Ok, i’m not quite sure what the issue is, but this works;

  'routes' => [
 
    [
        'pattern' => 'notes/(:any)',
        'action'  => function($uid) {

            $years = page('notes')->children()->pluck('slug', ',');

            foreach ( $years as $year ){
              if ( $page =  page('notes/' . $year . '/' . $uid) ) {
                return $page;
              }
            }
            $this->next();
      }

    ],
    [
      'pattern' => 'notes/(:num)/(:any)',
      'action'  => function($year, $any) {
          return go('notes/' . $any);
      }
    ],
  ], 

As for the Panel, I’d suggest you use a plugin (Pagesdisplay section) to display all notes from all years, and a separate section for drafts where you can add new notes to the current year. Make this parent dynamic via a page method.

It does work! Thank you once again for your (as always) quick replies :grinning: .

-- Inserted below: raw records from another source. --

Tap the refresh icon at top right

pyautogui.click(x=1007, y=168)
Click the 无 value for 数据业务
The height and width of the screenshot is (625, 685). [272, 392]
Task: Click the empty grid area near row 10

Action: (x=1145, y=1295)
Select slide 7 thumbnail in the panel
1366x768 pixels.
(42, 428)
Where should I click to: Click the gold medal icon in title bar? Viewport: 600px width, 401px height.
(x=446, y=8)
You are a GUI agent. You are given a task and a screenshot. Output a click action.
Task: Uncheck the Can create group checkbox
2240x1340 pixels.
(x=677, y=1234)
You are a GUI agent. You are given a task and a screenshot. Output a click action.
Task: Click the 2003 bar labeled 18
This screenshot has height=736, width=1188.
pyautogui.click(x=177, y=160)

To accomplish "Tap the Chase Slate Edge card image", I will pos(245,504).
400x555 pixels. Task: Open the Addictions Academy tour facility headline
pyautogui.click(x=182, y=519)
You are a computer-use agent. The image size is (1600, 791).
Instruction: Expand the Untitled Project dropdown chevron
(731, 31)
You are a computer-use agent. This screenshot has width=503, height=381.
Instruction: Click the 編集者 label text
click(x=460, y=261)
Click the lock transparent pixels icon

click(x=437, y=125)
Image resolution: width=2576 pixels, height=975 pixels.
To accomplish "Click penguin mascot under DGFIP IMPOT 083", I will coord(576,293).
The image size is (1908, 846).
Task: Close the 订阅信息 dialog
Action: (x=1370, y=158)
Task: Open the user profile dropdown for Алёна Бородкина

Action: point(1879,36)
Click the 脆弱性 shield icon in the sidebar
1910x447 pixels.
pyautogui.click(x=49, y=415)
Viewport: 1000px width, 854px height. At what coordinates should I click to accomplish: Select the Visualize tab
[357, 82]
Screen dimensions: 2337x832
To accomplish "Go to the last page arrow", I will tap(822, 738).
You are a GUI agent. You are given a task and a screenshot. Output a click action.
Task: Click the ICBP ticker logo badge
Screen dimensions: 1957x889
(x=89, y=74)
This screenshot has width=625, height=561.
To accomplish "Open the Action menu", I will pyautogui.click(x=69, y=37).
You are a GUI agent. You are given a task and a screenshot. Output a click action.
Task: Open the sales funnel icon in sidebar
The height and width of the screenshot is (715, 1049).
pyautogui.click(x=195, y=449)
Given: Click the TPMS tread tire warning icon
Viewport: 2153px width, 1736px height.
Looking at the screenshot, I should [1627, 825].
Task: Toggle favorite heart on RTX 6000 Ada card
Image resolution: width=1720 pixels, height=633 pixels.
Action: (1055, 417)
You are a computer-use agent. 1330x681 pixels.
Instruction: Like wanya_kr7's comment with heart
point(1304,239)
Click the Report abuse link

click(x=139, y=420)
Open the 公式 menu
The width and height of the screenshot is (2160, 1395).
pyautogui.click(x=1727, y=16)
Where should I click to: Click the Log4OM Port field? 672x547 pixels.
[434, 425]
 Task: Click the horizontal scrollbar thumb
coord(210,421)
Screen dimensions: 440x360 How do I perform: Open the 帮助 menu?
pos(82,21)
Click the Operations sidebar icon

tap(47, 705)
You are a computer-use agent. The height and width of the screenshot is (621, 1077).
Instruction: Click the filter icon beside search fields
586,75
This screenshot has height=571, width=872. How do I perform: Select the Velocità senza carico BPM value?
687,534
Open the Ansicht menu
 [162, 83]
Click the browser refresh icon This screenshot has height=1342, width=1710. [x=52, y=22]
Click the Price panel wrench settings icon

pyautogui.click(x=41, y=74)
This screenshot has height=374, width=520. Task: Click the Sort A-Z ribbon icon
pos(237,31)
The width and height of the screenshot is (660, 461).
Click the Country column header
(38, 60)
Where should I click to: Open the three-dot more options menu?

I’ll try your suggestions for the panel.

Do you have any suggestions on how to tackle $page->url() still showing the full route that includes the year folder. Is there a best practice when it comes to something like that in the situation above?

Oh, sorry, forgot about that. A page model where you overwrite the URL method would be the way to go: Page models | Kirby CMS

Great, thanks!

Ok, so for permalinks I can simply exclude the year folder using page->slug rather than page->url, and use href="notes/<?php echo $article->slug() ?>" for the collected notes overview, but then when using categories or tags I get a double notes folder eg. site/notes/notes/my-post – so how to get around that?

Or how exactly were you thinking I should override the URL method?

You should override the URL in a model so that it contains the target url, i.e. the URL of the grandparent (= notes page) plus the slug of the article

 public function url($options = null): string {
    return page('notes')->url() . '/' . $this->slug();
  }

The model must be created for the article page (i.e. have the name of the blueprint you use for those articles)

Wonderful. All the pieces finally in place. Thank you.